Runtime Evidence as the New Architecture for EU AI Act Compliance

This analysis examines how AI governance is evolving from static compliance materials, such as policies, principles, and internal guidance documents, toward evidence-based compliance that can be tested at runtime. The specific question is whether the chain intent → control → evidence → approval → baseline is a legally useful way to organize compliance under the EU AI Act.

The issue matters because modern AI systems are not governed only at the moment a policy is written. They are deployed, updated, monitored, reconfigured, and used in changing factual contexts. A legal compliance program therefore needs to show not only that an organization adopted the right rules on paper, but also that the AI system actually operated within those rules.

In practical terms, this means being able to answer questions such as: What was the system approved to do? What risks were identified? What controls were put in place? What logs or records show how the system behaved? Who reviewed or approved the system’s use? What version, dataset, model, or configuration was treated as the approved baseline?

Assumptions

This analysis assumes the relevant systems may be high-risk AI systems under Regulation (EU) 2024/1689. “Approval” is used broadly to include conformity assessment, EU declaration, registration, deployer impact assessment or notification, internal accountable sign-off, and human review where required; not every AI use case requires the same approval mechanism.

The EU AI Act applies on a risk-based basis and can reach actors inside and outside the EU where AI systems or general-purpose AI models are placed on the EU market, put into service, or used in the EU under the Act’s scope rules.

Summary

The proposed chain intent → control → evidence → approval → baseline is a strong compliance architecture for high-risk AI systems under the EU AI Act. The Act does not reduce compliance to a policy manual; it requires lifecycle risk management, technical documentation, logging, quality-management controls, human oversight, accuracy/robustness/cybersecurity measures, conformity assessment, and deployer monitoring.

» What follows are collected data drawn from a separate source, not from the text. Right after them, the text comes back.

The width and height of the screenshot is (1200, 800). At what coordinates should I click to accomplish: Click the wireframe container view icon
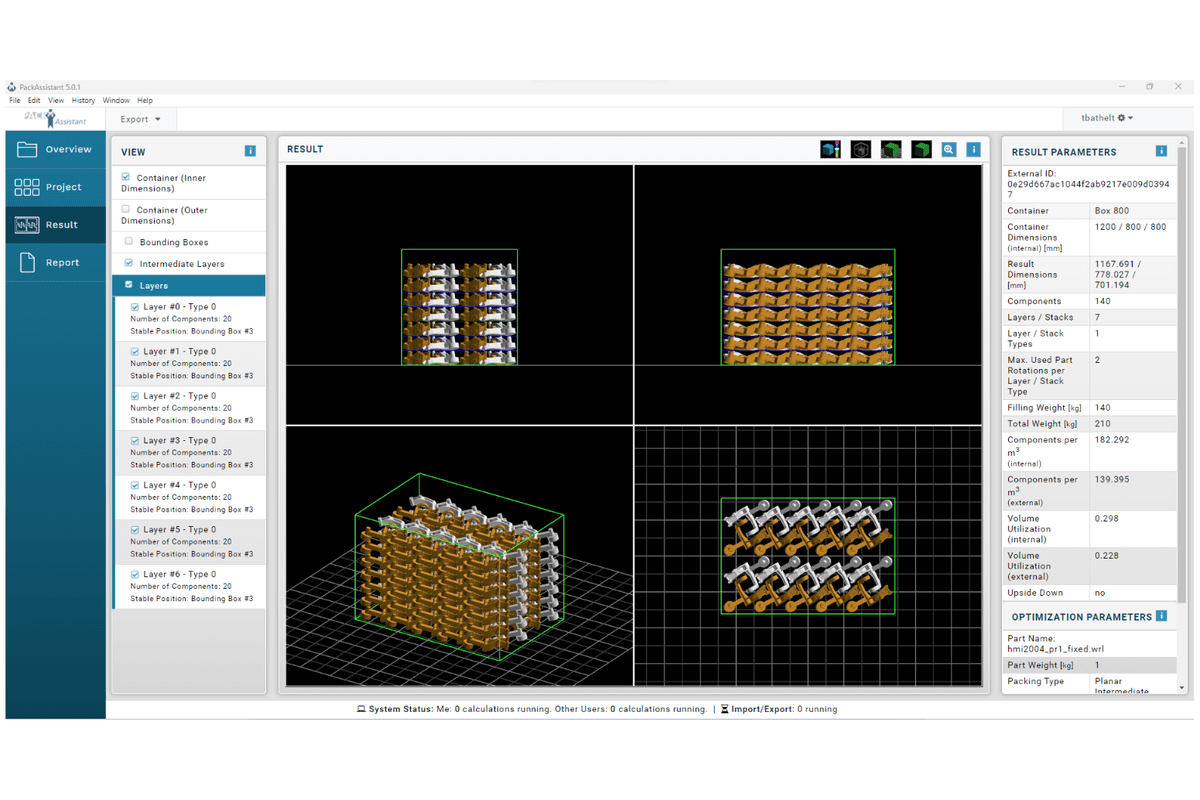860,150
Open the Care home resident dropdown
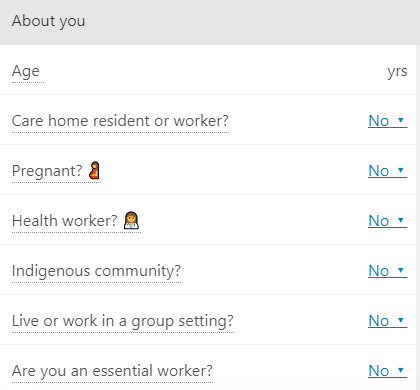Image resolution: width=420 pixels, height=390 pixels. 388,121
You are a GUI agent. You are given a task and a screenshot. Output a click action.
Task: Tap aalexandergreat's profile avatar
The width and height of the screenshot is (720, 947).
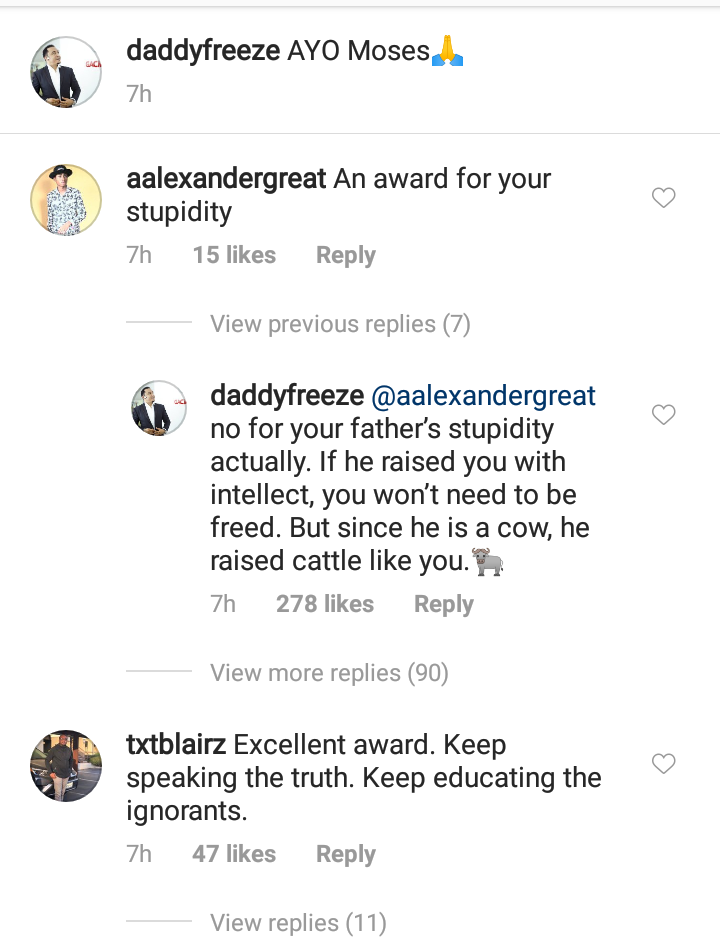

Intent maps to the legally defined intended purpose, reasonably foreseeable misuse, deployment context, affected persons, and fundamental-rights impact assessment where applicable. Article 9 requires a risk management system across the lifecycle, including risks in intended use and reasonably foreseeable misuse; Article 27 requires certain deployers to assess use context, affected categories of natural persons, harm risks, oversight, and mitigation.

Control maps to Article 9 risk control measures, Article 14 human oversight, Article 15 accuracy/robustness/cybersecurity, and Article 17 quality-management procedures. The legally relevant control layer must be technical and organizational, not merely declaratory.

Evidence maps most directly to Article 11 technical documentation, Article 12 automatic logs, Article 18 documentation retention, Article 19 provider log retention, Article 26 deployer log retention and monitoring, and Article 17 QMS recordkeeping. Article 12 is the key traceability provision: high-risk systems must technically enable automatic event logging throughout their lifetime.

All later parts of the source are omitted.